ARBEITSANWEISUNGEN:
• 1. Beantworten Sie zum Forumsbeitrag über Brandschutz für private Server die folgenden Fragen:
(a) An welchem Datum wurde der Beitrag verfasst?
(b) Wie viele Rechner sind laut Beitrag in der Wohnung rund um die Uhr eingeschaltet?
(c) Welche Geräte werden in der ersten nummerierten Frage in Klammern als mögliche Brandquellen aufgeführt?
• 2. Führen Sie den Forumsbeitrag über Brandschutz für private Server im Anschluss an seinen letzten Satz weiter.

ZU LESENDER AUSZUG:
# Brandschutz fuer private Server - Eure Erfahrung?



## exitboy (26. April 2008)

Hallo,

hab in meiner Wohnung ne private kleine Serverfarm, vier Rechner die alle 24h an sind. Ja ich hab auch schonmal an nen auslagern gedacht, geht jedoch momentan nicht.

1. Habt Ihr schon einmal Erfahrungen mit einem Serverbrand gemacht oder technischen defekten, die als moegliche Folge einen Wohnungsbrand ausloesen koennen (Switches die Brennen, billige Verteilersteckdosen oder Netzteile ...?) Wo kann man da an qualitaet sparen, wo sollte man es besser bleiben lassen?

2. Koennt Ihr was an Schutz empfehlen, dass ein Feuer/Kurzschluss Risiko eindaemmt?

ANGEZEIGTE ZEILEN:
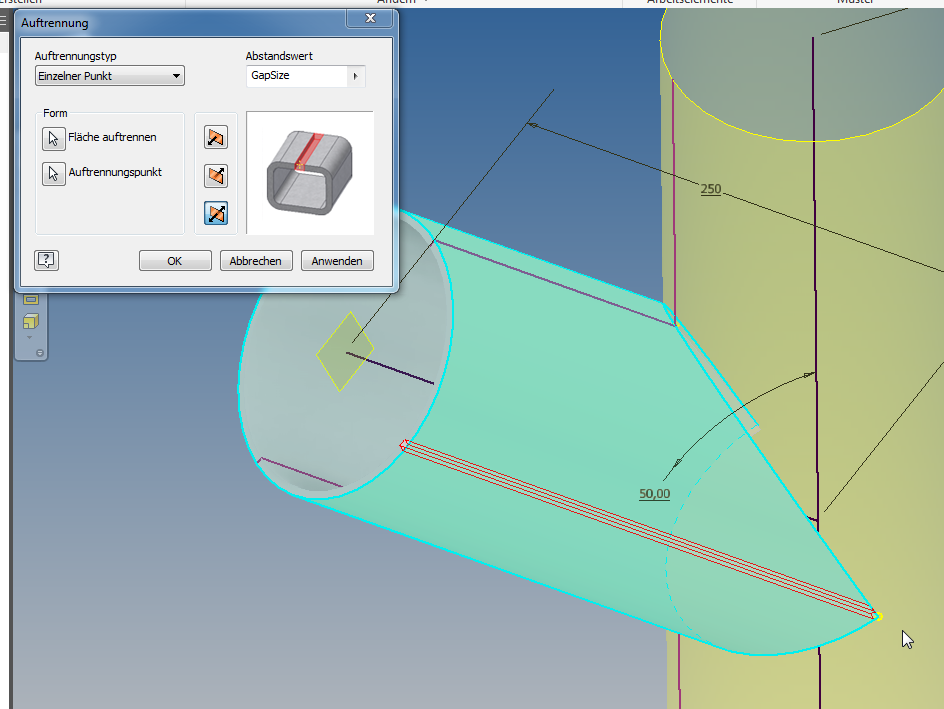The width and height of the screenshot is (944, 709).
Task: Enable the Auftrennungspunkt selection mode
Action: (55, 174)
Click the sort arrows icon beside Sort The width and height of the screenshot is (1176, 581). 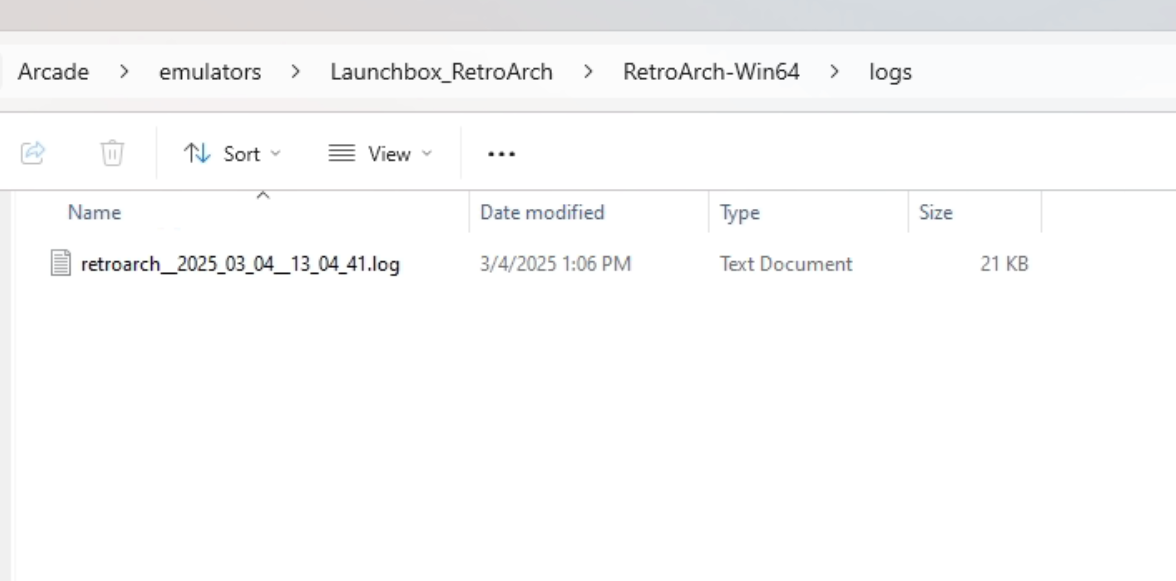[197, 153]
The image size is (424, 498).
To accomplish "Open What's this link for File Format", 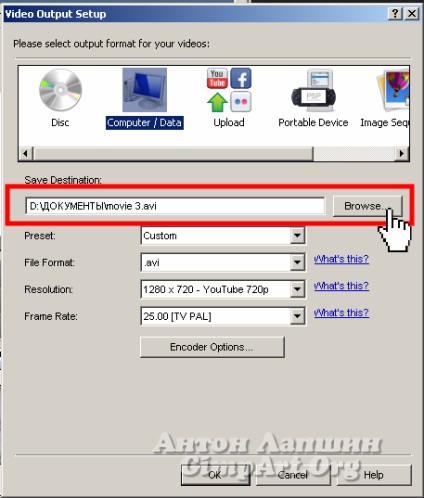I will (341, 259).
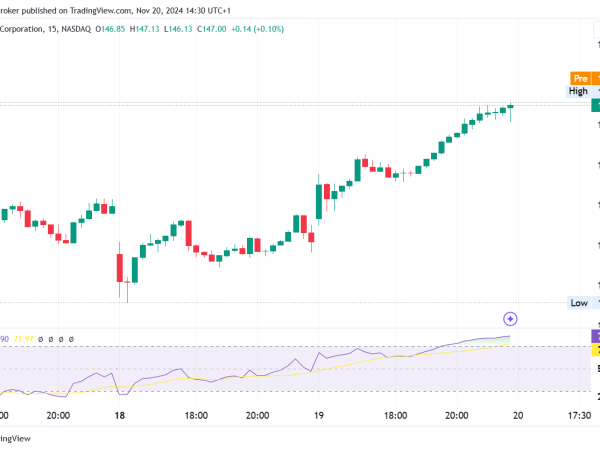Click the purple RSI value tag on scale
This screenshot has width=600, height=450.
[x=596, y=336]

DIE ANTWORTEN:
• 1.
(a) Am 26. April 2008.
(b) Vier Rechner.
(c) Switches, billige Verteilersteckdosen und Netzteile.

• 2.
3. Kennt Ihr private Feuerloeschsysteme, die in eine Wohnung eingebaut werden koennen, zugleich aber preiswert zu erwerben sind
Nen Schaumfeuerloescher hab ich zwar, nur bringt mir der wenig, wenn ich nich da bin. Automatisch starten, am besten ohne perl script sollte es koennen


----------



## LL0rd (29. April 2008)

Hi,

auch ich habe zu Hause zwei Server stehen, die 24/7 arbeiten, mein Desktop PC ist vll. mal einen Tag die Woche ausgeschaltet. Gefährliche Defekte an der Hardware hatte ich bisher nur ein einziges Mal, es lag am Netzteil eines Servers. Hat man es vom Stromnetz getrennt und dann angeschlossen, war alles Ok, hatte man aber die Soft Off Funktion benutzt und den Server anschließend gestartet, so wurde das Netzteil immer heißer und heißer. Man merkt es sofort, es riecht nach verbranntem Staub. Hab dann die Quelle gesucht und unglücklicherweise das Netzteil dabei berührt. War schon schmerzhaft.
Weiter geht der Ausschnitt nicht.